Please join us for the latest instalment of the Essex Public International Law Lecture Series.
The Essex Public International Law Lecture Series welcomes you to to the latest instalment presented by Professor Fleur Johns, Faculty of Law and Justice at UNSW, Sydney and chaired by Dr Emily Jones from the School of Law at the University of Essex.
The Digitization of Humanitarianism and its Discontents
Humanitarianism is becoming digital and this is reconfiguring international legal relations. This is an empirical claim, made on the basis of more than six years examining efforts within the United Nations system to make greater use of data science and observing the material and rhetorical investments being made in digital technology within many international humanitarian organizations. It is also a polemical claim.
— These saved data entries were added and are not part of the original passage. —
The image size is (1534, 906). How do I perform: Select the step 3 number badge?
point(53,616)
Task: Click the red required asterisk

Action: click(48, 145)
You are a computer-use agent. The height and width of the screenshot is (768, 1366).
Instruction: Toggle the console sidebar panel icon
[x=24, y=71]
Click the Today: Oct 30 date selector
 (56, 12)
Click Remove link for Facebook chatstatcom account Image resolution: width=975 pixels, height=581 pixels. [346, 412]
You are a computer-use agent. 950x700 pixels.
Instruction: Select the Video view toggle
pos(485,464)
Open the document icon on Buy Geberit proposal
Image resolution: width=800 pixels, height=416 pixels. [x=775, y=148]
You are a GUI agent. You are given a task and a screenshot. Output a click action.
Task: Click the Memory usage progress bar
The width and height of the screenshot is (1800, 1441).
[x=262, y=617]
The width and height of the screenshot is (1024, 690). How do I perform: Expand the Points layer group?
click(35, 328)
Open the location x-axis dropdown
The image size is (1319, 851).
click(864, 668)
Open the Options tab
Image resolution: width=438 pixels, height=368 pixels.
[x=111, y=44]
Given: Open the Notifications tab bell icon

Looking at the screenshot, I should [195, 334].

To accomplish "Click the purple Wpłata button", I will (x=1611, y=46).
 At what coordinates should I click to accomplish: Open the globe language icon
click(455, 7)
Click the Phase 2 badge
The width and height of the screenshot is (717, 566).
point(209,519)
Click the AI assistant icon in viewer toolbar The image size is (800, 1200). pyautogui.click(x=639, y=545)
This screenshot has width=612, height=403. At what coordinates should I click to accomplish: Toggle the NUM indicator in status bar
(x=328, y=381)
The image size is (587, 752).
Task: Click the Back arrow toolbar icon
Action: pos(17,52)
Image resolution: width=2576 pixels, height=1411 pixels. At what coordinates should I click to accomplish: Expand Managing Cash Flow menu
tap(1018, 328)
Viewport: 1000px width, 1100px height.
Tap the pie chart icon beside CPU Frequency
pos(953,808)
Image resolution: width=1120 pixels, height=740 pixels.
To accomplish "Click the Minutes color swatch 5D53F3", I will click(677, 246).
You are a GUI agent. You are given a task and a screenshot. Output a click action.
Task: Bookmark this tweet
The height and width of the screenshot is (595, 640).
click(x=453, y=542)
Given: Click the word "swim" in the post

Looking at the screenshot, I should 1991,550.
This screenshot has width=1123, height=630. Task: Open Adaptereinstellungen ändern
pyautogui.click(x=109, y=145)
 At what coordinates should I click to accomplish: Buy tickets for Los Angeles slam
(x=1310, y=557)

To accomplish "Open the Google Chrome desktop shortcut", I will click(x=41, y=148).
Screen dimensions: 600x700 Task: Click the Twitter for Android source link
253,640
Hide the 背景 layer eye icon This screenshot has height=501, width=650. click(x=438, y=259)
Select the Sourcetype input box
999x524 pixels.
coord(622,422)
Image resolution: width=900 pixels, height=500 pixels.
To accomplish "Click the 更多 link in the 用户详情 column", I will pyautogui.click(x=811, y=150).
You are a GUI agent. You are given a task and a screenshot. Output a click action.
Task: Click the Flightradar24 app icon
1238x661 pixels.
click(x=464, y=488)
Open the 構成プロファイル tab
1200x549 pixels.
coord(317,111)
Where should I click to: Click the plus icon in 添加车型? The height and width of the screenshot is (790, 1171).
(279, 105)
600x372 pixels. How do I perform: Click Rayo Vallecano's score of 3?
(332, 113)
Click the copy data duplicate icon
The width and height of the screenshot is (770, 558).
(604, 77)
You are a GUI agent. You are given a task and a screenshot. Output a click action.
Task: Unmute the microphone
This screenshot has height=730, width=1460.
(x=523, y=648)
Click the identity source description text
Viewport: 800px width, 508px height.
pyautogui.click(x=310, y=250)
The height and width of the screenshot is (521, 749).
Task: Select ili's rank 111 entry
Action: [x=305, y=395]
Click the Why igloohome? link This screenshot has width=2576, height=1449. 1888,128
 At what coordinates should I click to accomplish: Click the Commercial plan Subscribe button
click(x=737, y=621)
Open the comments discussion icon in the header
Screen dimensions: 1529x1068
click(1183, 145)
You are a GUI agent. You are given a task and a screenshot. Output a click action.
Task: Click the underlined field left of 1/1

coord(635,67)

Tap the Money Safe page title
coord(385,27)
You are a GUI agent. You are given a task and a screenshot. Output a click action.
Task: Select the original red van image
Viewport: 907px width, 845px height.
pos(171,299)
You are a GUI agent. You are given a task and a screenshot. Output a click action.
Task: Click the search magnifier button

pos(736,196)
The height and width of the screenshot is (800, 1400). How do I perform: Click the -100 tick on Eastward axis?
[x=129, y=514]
That is, it involves a problematization of the idea that international legal change tends to proceed along progressive, programmatic pathways of the kind that international lawyers are forever laying. It posits something non-scientifically akin to an epistemological break; international law is already otherwise. This public lecture will develop this empirical-polemical claim by riffing off an essay that Sigmund Freud published in 1930, Civilisation and its Discontents. The talk will proceed in eight parts – introducing eight discontents that arise from digital humanitarianism – improvising loosely and disloyally with the eight parts of Freud’s essay. In the course of this improvisation, the talk will offer a preview of some ideas and arguments developed in a forthcoming monograph #Help: Digital Humanitarianism and the Remaking of International Order to be published by Oxford University Press.
About the speaker:
Fleur Johns is Professor in the Faculty of Law & Justice at UNSW Sydney working in international law, legal theory and law and technology. She is also an Australian Research Council Future Fellow and, in 2021-2022, a Visiting Professor at the University of Gothenburg, Sweden. She has published four books and has a forthcoming monograph under contract with Oxford University Press entitled #Help: Digital Humanitarianism and the Remaking of International Order. Fleur has held visiting appointments in Europe, the UK, the US and Canada and currently serves on a range of editorial boards, including those of the American Journal of International Law and the journal Technology and Regulation. Fleur is a graduate of Melbourne University (BA, LLB(Hons)) and Harvard University (LLM, SJD; Menzies Scholar; Laylin Prize). In 2020, Fleur was elected to the Academy of the Social Sciences in Australia.